In the early 1900s, Frend Neville ran cattle in the valley and in 1916 — like  many other ranchers of his day — built a lodge and cabins to welcome visitors from the East. Neville’s ranch was later purchased by Cotner College, a Christian school in Nebraska, as a summer campus for its students. During the Great Depression, Reverend Weldon, president of the college, tried to make a go of Sylvan Dale as a boys and girls camp. It was during that time that Maurice Jessup, a college student from Kansas, came to work and fell in love — with Sylvan Dale. “Reverend Weldon, I just love this place!  Someday, I’m going to buy Sylvan Dale.” Eleven years later, in 1946, his dream became a reality. The Jessup family has been creating memorable experiences for guests from near and far for more than 70 years.

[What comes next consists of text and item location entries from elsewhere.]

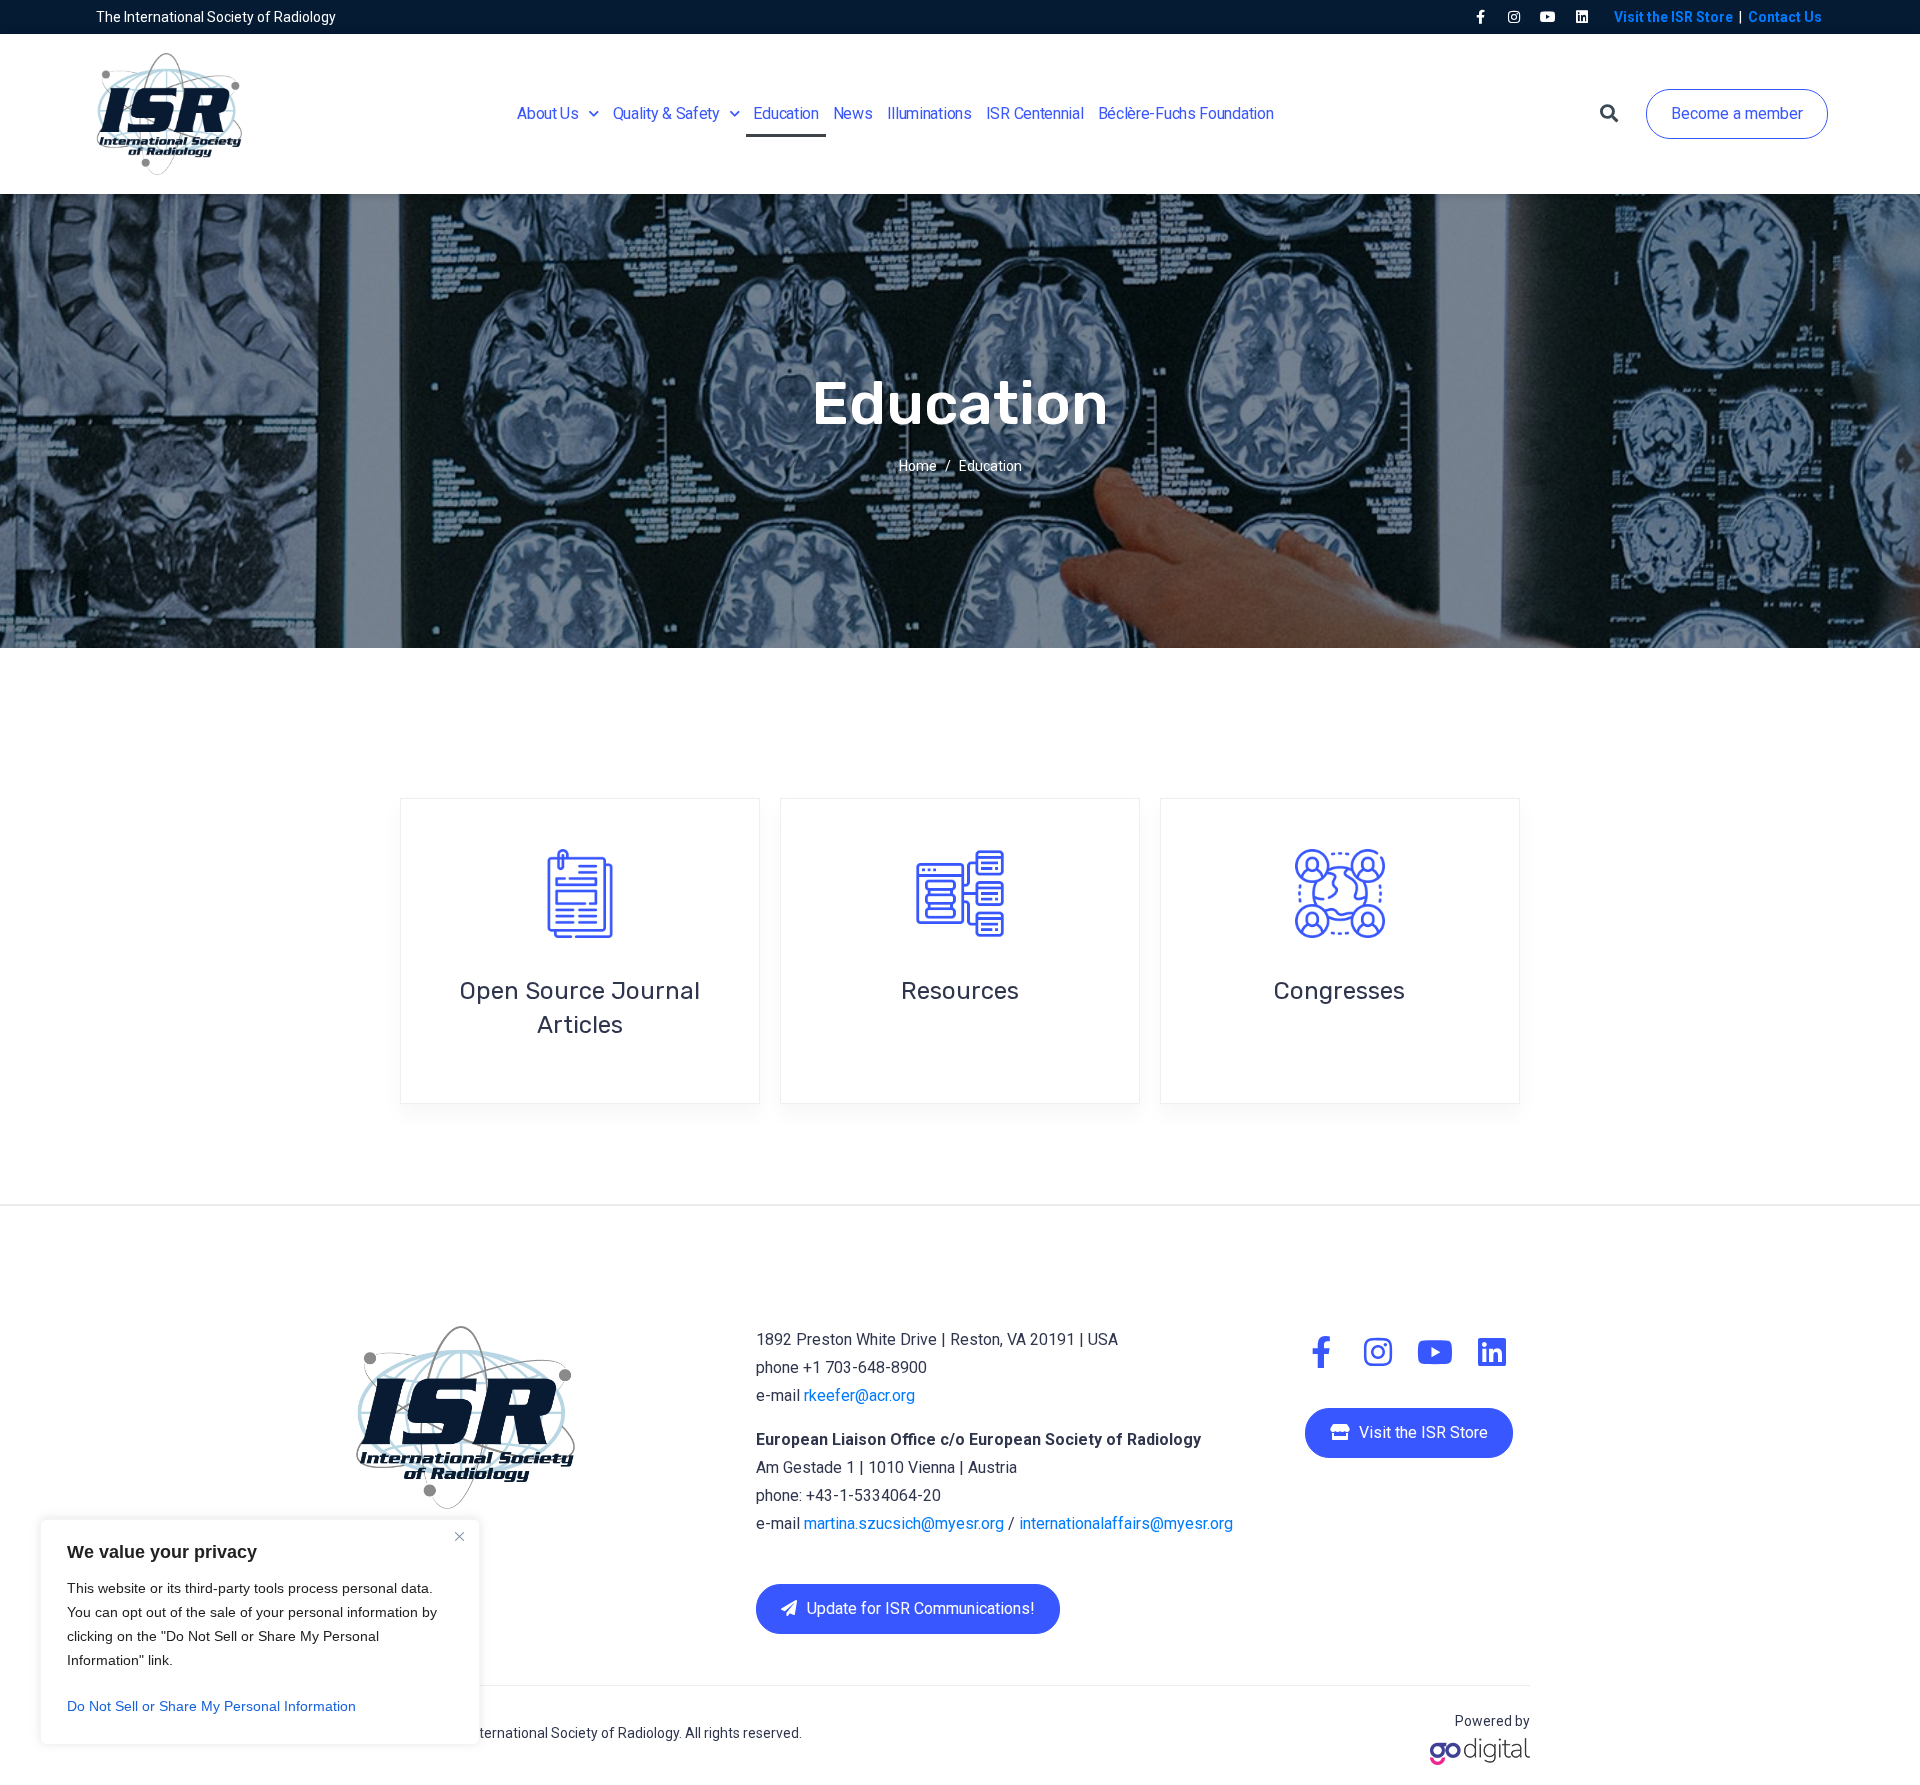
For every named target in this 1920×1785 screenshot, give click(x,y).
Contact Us (1785, 17)
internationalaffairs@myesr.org (1126, 1523)
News (853, 113)
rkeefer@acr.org (859, 1395)
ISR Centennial (1035, 113)
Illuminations (929, 113)
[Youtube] (1548, 17)
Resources (960, 991)
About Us (548, 113)
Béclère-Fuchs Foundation (1186, 113)
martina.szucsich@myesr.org (904, 1523)
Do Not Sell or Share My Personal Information (211, 1706)
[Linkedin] (1582, 17)
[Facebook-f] (1480, 17)
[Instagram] (1514, 17)
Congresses (1339, 991)
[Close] (459, 1536)
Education (785, 113)
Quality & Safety (666, 113)
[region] (260, 1632)
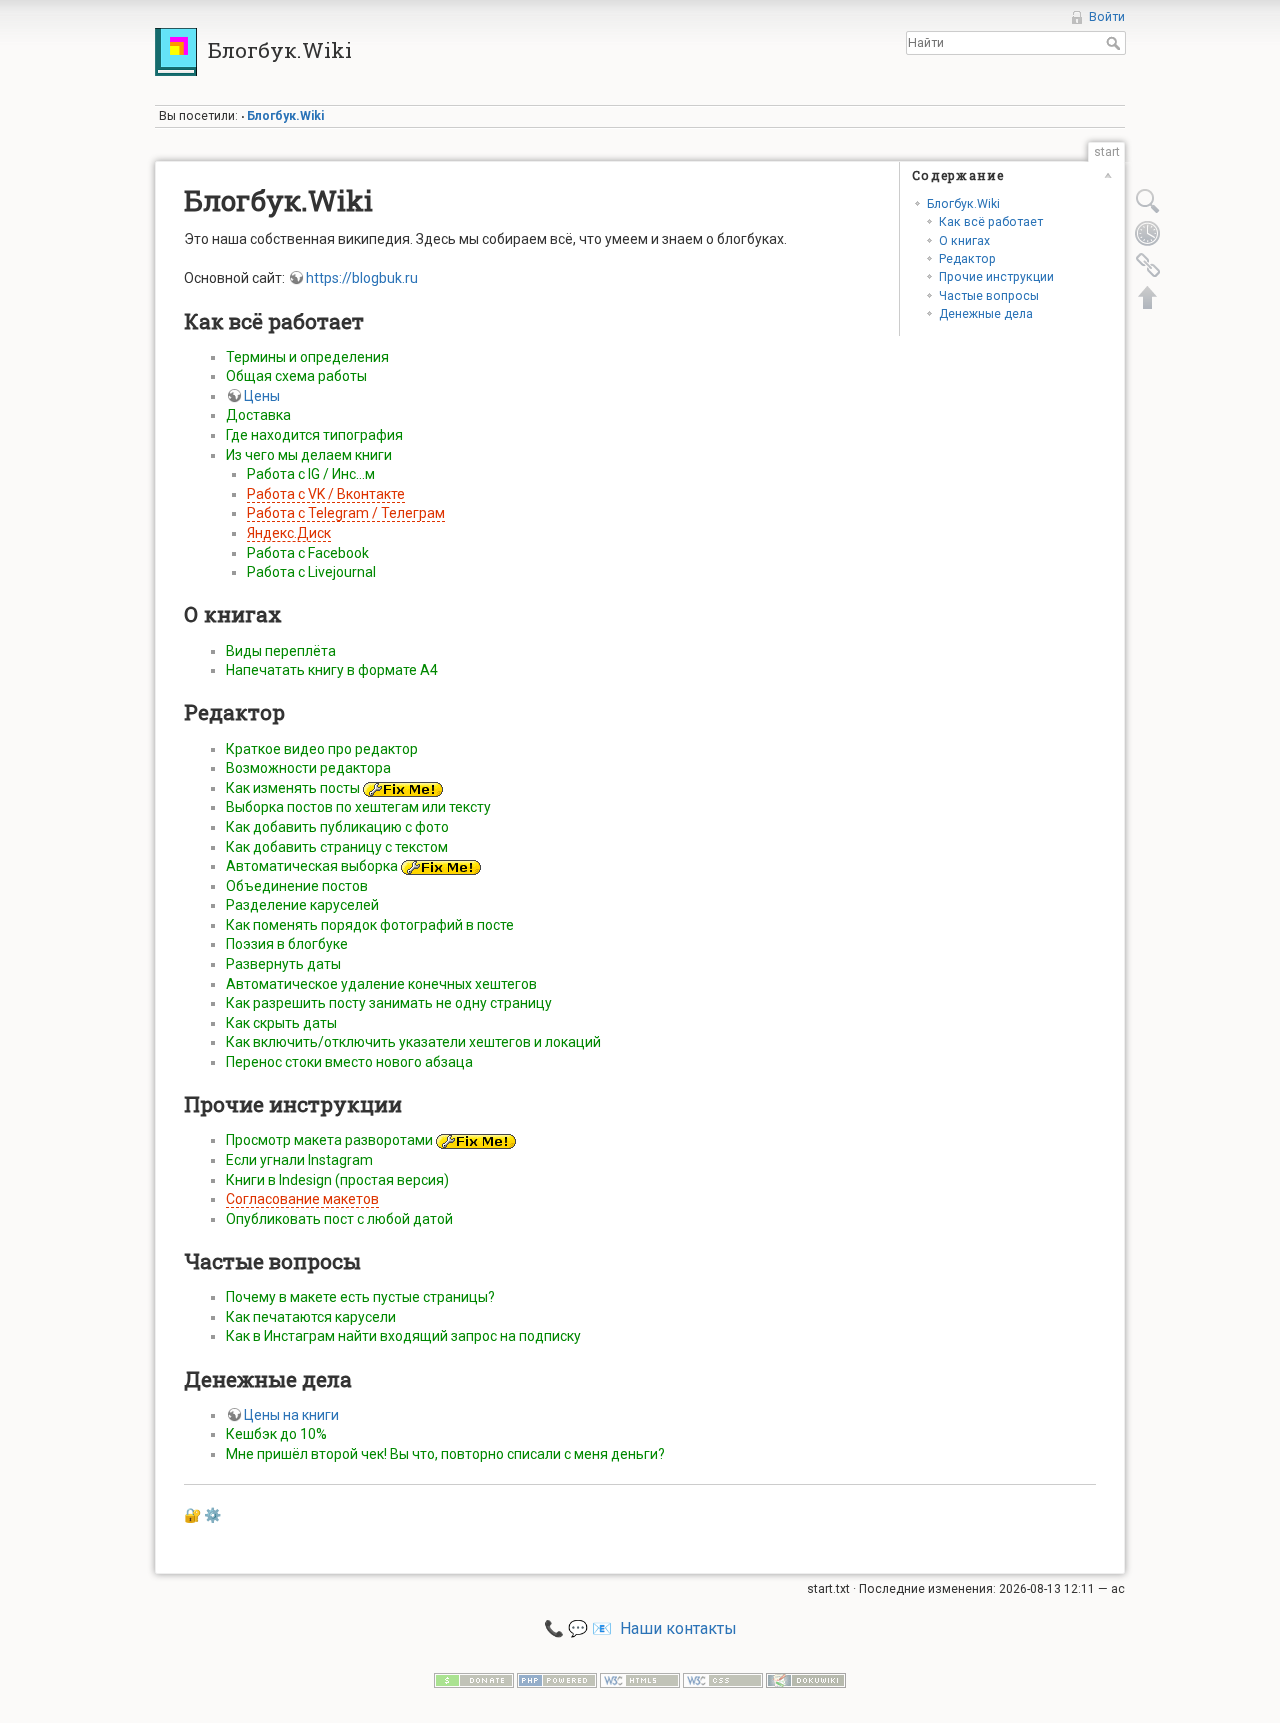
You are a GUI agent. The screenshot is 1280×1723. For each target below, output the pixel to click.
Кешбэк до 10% (276, 1434)
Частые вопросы (989, 296)
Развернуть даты (283, 964)
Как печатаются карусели (311, 1317)
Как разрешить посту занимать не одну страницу (389, 1003)
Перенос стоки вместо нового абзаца (349, 1062)
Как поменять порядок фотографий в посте (370, 925)
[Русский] (1094, 72)
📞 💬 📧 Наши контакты (640, 1628)
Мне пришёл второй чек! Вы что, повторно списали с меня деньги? (445, 1454)
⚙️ (212, 1515)
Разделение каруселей (302, 905)
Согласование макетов (302, 1199)
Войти (1107, 17)
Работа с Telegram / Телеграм (346, 513)
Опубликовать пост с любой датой (339, 1219)
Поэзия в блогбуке (287, 944)
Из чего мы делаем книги (309, 455)
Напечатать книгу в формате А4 (332, 670)
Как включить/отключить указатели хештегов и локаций (413, 1042)
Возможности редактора (308, 768)
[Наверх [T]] (1148, 297)
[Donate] (474, 1680)
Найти (1115, 43)
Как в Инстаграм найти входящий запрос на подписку (403, 1336)
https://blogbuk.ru (362, 278)
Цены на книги (291, 1415)
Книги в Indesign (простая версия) (337, 1180)
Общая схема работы (296, 376)
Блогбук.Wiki (285, 116)
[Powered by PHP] (557, 1680)
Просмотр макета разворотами (329, 1140)
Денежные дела (986, 314)
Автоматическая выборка (312, 866)
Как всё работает (991, 222)
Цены (262, 396)
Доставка (258, 415)
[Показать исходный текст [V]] (1148, 201)
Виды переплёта (281, 651)
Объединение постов (297, 886)
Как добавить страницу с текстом (337, 847)
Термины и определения (307, 357)
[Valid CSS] (723, 1680)
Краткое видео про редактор (322, 749)
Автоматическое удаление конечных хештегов (381, 984)
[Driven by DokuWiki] (806, 1680)
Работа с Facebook (308, 553)
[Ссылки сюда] (1148, 265)
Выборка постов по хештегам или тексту (358, 807)
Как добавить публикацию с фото (337, 827)
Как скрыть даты (281, 1023)
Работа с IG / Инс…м (311, 474)
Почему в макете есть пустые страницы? (360, 1297)
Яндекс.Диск (289, 533)
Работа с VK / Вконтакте (326, 494)
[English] (1118, 72)
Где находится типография (314, 435)
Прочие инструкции (996, 277)
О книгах (964, 241)
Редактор (967, 259)
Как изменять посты (293, 788)
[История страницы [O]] (1148, 233)
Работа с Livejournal (311, 572)
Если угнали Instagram (299, 1160)
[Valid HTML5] (640, 1680)
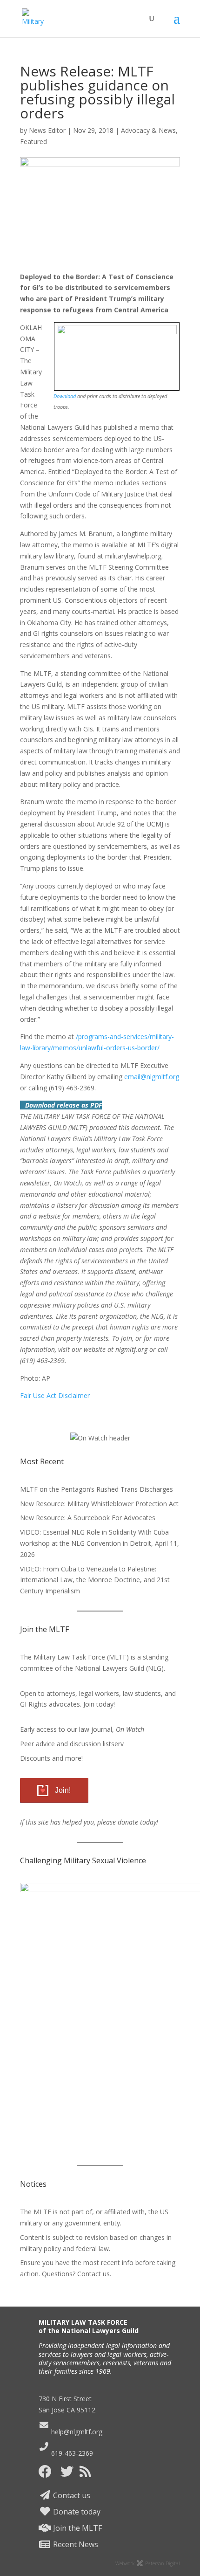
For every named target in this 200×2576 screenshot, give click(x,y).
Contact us (70, 2495)
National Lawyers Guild (109, 1668)
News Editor (47, 130)
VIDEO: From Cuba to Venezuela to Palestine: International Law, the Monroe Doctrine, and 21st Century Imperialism (95, 1580)
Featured (33, 141)
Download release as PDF (63, 1105)
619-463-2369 (71, 2453)
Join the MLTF (76, 2528)
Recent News (74, 2544)
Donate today (75, 2512)
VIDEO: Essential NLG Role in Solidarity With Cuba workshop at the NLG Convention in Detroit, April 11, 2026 (99, 1543)
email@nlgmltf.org (151, 1076)
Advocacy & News (148, 130)
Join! (63, 1790)
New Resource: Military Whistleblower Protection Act (99, 1503)
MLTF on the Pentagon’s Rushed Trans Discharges (96, 1489)
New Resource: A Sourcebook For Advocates (87, 1517)
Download (64, 396)
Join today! (99, 1704)
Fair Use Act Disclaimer (55, 1395)
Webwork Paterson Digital (147, 2563)
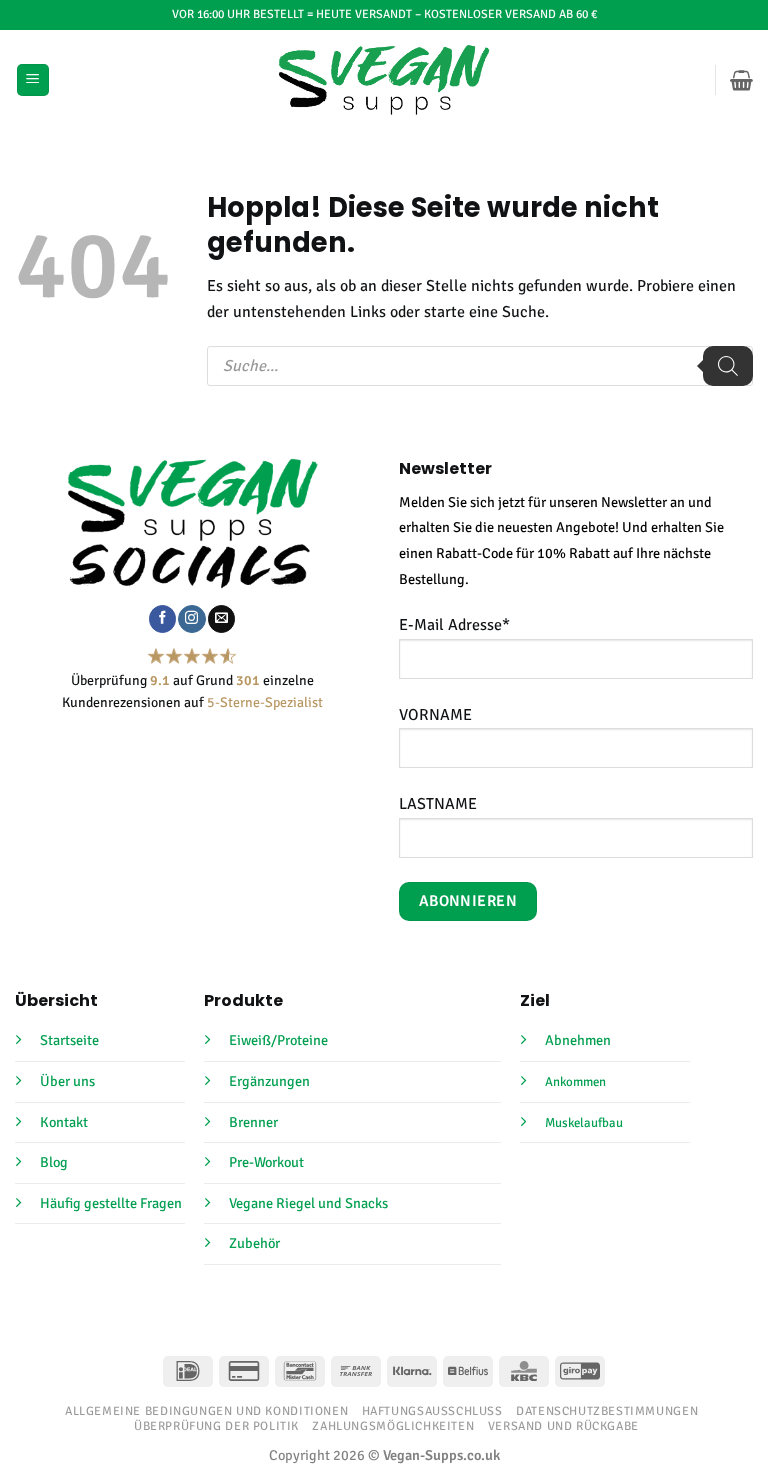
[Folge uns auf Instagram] (191, 619)
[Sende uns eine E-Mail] (221, 619)
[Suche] (728, 366)
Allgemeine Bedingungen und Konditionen (206, 1411)
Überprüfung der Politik (216, 1426)
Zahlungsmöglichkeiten (393, 1426)
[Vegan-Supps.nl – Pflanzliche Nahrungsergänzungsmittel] (384, 80)
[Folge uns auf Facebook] (162, 619)
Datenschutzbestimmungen (607, 1411)
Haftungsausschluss (432, 1411)
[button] (33, 80)
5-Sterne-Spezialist (265, 702)
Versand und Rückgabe (563, 1426)
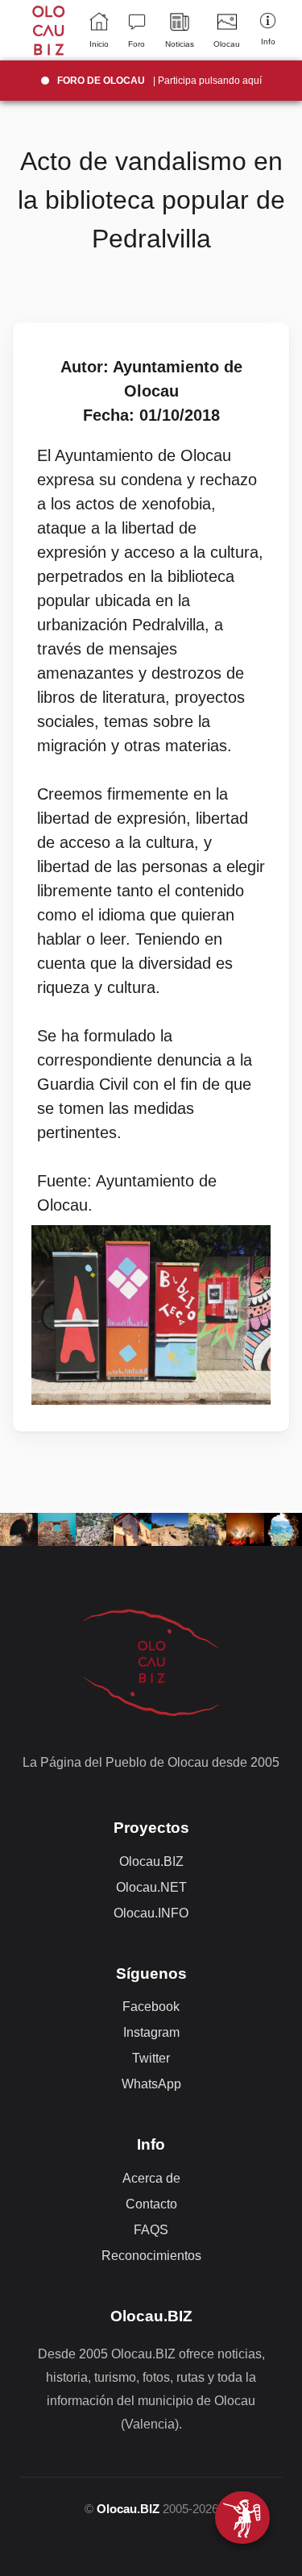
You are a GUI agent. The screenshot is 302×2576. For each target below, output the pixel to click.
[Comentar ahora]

BizWest: And tell us about the current transition with your stepdaughter Laura. When will this happen and what, if anything, will change?

Jessup: Now, in 2020, Sylvan Dale Ranch has become a legacy.  It’s future lies in the hands of The Heart-J Center for Experiential Education, a non-profit providing hands-on learning for all ages. It combines the two loves of Maurice and Mayme Jessup — Sylvan Dale and education.

The Heart-J Center is the designated successor organization to this family-held legacy. You can learn more about the Heart J Center and the programs it offers on its website: www.heartjcenter.org. 

BizWest: To what do you attribute the longevity of the ranch, given that it has fought natural disasters and changing economies throughout its tenure?

Jessup: The longevity of the Ranch hinges on a long-held philosophy: “Don’t worry about what you don’t have. Know where you are going and start going there.” This philosophy guided my parents through the original 125-acre purchase and subsequent land purchases that increased the Ranch at one time to 5,000 acres, through economic down turns and two major floods. I have tested my Dad’s philosophy many times and found it to work. We are still here! The joy that comes from providing transformational experiences for others is the icing on the cake.